Natural Gas in the Frozen North
In June, Editor in Chief Walt Boyes went to Norway for an ABB-sponsored press tour of the Statoil LNG complex on Melkøya Island in the fjord near Hammerfest. Hammerfest is one of the most northerly cities in the world, some 300 miles north of the Arctic Circle, and it argues with Honningsvåg over which is the northernmost city in Norway.
The press tour bus went through a long undersea tunnel to Melkøya Island, in the fjord off Hammerfest for briefings and a tour of the plant. The Melkøya LNG complex was built to serve the Snøhvit subsea well field complex. According to Statoil's website (http://tinyurl.com/bnnooz6): "Snøhvit is the first offshore development in the Barents Sea. Without surface installations, this project involves bringing natural gas to land for liquefaction and export from the first plant of its kind in Europe. It is also the world's northernmost liquefied natural gas facility. Snøhvit is the first major development on the Norwegian continental shelf with no surface installations.
Going for gas in the cold
"The seabed facilities are designed to be over-trawlable, so that neither they nor fishing equipment will suffer any damage from coming into contact. No fixed or floating units are positioned in the Barents Sea. Instead, the subsea production facilities stand on the seabed, in water depths of 250 m to 345 m. A total of 20 wells are due to produce gas from the Snøhvit, Askeladd and Albatross fields. This output is transported to land through a 143-kilometer pipeline."
The carbon dioxide injection pipeline Statoil's website mentions is in place so that the LNG plant can have a vastly reduced carbon footprint. Instead of releasing the CO2 as most facilities do, the Melkøya facility is designed to capture the carbon and re-inject it into the well field. This will cut the plant's carbon emissions by at least half compared to a normal LNG plant.
Statoil's vice president of production, Øivind Nilsen, talked about the plant and how it was constructed. The business end of the plant was actually built on a barge in Spain and towed to the site. In the meantime, a drydock had been built to fit the barge. The dock was filled, the barge floated in, and then the dock was emptied, leaving the plant permanently attached.
This necessitated the plant being built very compactly—perhaps too compactly, but it works. Nilsen noted that this gave Statoil enough real estate on the island to make two more plants of the same size. "We have lots of expansion room," he said.

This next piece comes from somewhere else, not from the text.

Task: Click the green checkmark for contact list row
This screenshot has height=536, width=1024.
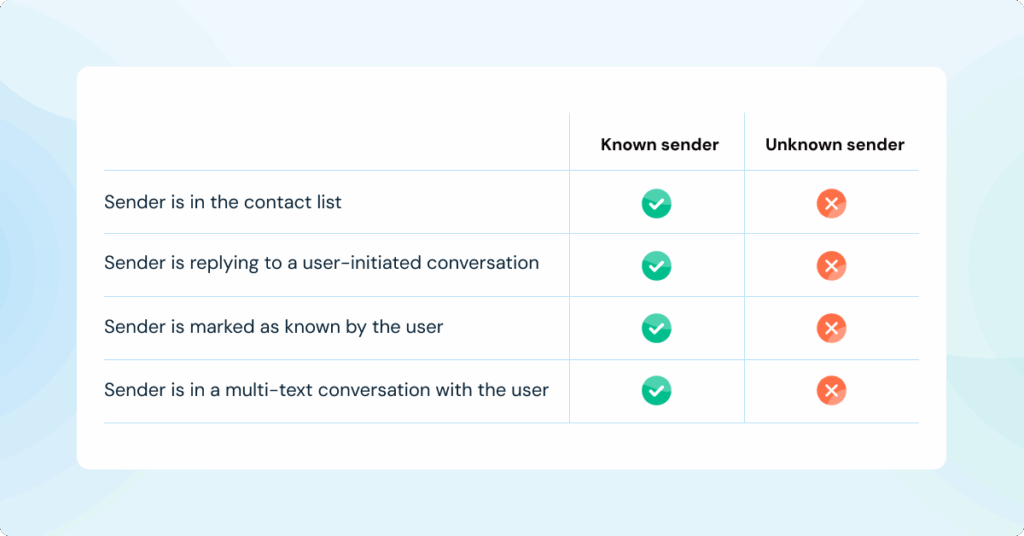Action: pyautogui.click(x=656, y=204)

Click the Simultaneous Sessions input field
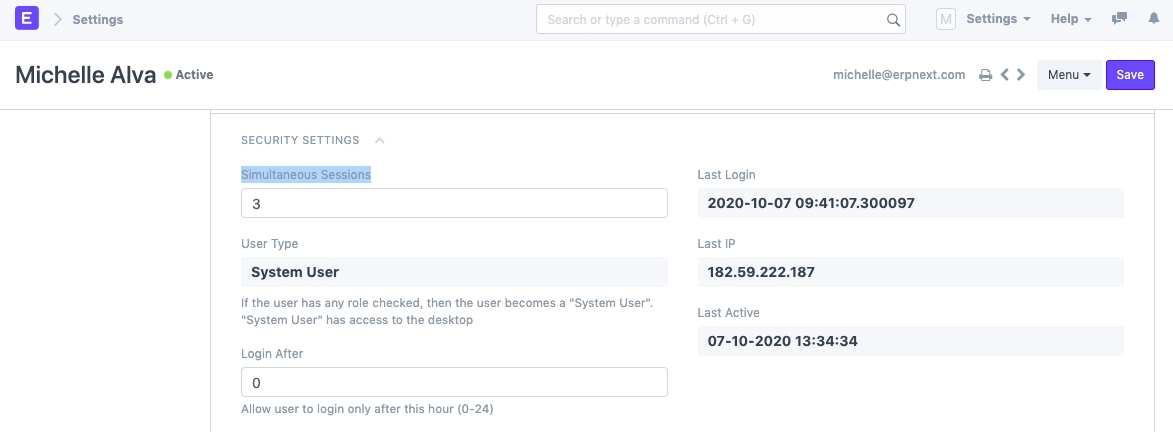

Nilsen talked about what arctic gas means to Statoil in terms of new markets and revenues. He noted that if the planet continues to warm, the Northeast Passage is expected to open up all the way from Hammerfest to Vladivostok, Russia, and then to Japan and China. Shipping LNG that way will be faster and cheaper than going through the Suez or Panama Canals or around the Horn or Africa. Even though the prices for natural gas are low in the United States currently, Nilsen sees the U.S. as a fertile market in the future.
Per Erik Holsten, ABB's head of division for Process Automation in Norway, talked about the specific challenges of working in the Arctic and the Barents Sea. He noted that the area is ecologically fragile, home to spawning grounds for many food fishes, including cod, and needs to have especially high levels of environmental care taken with any undersea work, as well as with plants such as Melkøya. He described the design of the undersea facilities as "environmentally friendly."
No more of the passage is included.